The USA achieved a milestone tonight.
A mixed race black man was nominated by a major
political party to lead it in the fall election race and the
posibility exists that he could even win the election to become the
president of the USA.
I'm old enough to remember Little Rock, Montgomery, the loss of JFK,
MLK and RFK, all within the same decade, along with LBJ's signing of
the equal rights act.
There is still a long way to go, but as a country, we have come a long
way in less than 55 years.
May we continue the journey.
On Fri, 29 Aug 2008 06:17:06 +0000, Lew Hodgett wrote:
Then you're old enough to remember that we are STILL in a cultural war
that has ragged since the 1960's. No matter how ridiculous, or pathetic,
even minor local (parochial?) issues become major battlefields for the
As the old guard warriors in this verbal war pass into retirement and
their grandchildren grow into adulthood and become voting age, the voice
calling for a truce can be heard; well, it could be heard if a few would
just stop shouting slogans. Just ask yourself how YOU perceive the
strongest supporters of Hillery, don't you equate them with the front
line cultural soldiers from the days of the ERA amendment to the
Constitution? Be honest now. Those ERA fighters could be called now
Liberal Ladies of Maturity and Experience in political causes. (You may
choose your own non-Politically Correct phrase in the privacy of your own
But I digress, IMHO, there can be no winner in the cultural war. We
keep battling the same issues over and over with no retreat. The battle
appears to become a war of 'Code Words' and everyone is just preaching to
the choir of their choice.
So, a sport stadium filled with people to hear an authentic partisan
political speech by the first person of ethnic background other than full
Northern European ancestry, as Lew pointed out, which is an historical
moment. An event that people can tell, and re-tell, I WAS THERE. Not
necessarily for the speech's content, but the context of giving the
My only hope for the future: come November, we can get over 75% of the
registered adults of the USA to actually VOTE. And then, God Willing, let
the Adults of this country agree to live with the results of the
election. That ain't going to happen, but I can still hope can't I?
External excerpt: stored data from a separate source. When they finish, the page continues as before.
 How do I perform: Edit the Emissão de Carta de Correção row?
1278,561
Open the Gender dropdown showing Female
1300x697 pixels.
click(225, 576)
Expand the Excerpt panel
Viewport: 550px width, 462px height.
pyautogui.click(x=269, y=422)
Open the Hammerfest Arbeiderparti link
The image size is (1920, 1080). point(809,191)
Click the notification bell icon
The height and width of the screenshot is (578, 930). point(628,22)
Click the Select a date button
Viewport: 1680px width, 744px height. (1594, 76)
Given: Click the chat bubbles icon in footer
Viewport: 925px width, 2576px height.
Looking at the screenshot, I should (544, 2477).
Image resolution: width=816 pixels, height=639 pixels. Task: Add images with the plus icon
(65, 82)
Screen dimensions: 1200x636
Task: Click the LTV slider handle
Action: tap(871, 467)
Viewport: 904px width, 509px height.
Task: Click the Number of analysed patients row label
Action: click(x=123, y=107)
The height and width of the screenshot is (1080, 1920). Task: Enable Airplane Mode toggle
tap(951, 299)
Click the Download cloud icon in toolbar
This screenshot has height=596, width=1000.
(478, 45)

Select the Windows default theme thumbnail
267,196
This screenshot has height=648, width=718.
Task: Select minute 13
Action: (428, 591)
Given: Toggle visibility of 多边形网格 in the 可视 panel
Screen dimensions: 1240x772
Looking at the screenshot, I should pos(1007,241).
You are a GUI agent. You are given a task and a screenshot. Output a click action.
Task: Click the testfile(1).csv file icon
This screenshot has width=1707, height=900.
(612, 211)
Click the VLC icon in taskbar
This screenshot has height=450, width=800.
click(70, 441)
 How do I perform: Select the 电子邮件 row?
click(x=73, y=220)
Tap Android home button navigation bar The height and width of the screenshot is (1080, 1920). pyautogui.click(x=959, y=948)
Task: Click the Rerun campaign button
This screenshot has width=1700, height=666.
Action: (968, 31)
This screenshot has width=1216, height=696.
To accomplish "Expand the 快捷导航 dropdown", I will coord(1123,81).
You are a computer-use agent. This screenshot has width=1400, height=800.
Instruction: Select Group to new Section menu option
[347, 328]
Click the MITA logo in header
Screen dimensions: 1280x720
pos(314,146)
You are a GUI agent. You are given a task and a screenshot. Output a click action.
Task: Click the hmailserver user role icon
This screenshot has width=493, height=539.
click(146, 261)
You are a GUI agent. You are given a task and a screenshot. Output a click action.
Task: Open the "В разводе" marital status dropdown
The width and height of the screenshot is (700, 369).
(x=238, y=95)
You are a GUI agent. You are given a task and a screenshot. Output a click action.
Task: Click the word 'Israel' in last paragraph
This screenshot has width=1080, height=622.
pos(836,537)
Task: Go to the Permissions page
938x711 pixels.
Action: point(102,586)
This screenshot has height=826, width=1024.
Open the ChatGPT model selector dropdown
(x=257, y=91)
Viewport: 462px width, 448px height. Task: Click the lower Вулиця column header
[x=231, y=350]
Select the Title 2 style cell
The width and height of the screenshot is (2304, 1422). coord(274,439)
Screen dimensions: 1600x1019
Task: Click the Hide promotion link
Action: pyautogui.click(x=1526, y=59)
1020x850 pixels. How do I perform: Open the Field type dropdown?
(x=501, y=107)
There is no question that women in the work place are being
As I told my daughter when she was about 15-16.
"If your grades are twice as good as your brothers, you will probably
get a job that pays 1/2 of what your brothers will be paid for the
same work, but that is the way things are right now."
"Maybe you will be able to change things."
Things have changed, but there is a long way still to go, IMHO.
As far as politics being a blood sport is concerned, the results have
been very non productive the last 25 years.
Hopefully, it will not continue after the upcoming election.
This election will drag the old body politic screaming and kicking
into the 21st century.
Take your choice, either a mixed race president or a female vice
Either way, it will be a first.
Nonsense. Women, *on average* make less than men for the same job
becasue *on average* they take time off to have kids and raise
families, and thus miss out on raises and promotions.
If an employer could literally get the same work for half the price,
dont'cha think the workplace would be nothing but women?
What part of same pay for same job did you miss with your above
It has already been defined that the male and the female have the same
qualifications for the task.
What path was followed by either the male or the female to arrived at
the qualified status, is simply not relavant to the discussion.
When qualification includes time on the job, it certainly is relevant.
Two identically qualified people, one male and one female. They both
enter the workforce at the same time. Twenty years later, the man has
been constantly on the job and available for raises and promotions.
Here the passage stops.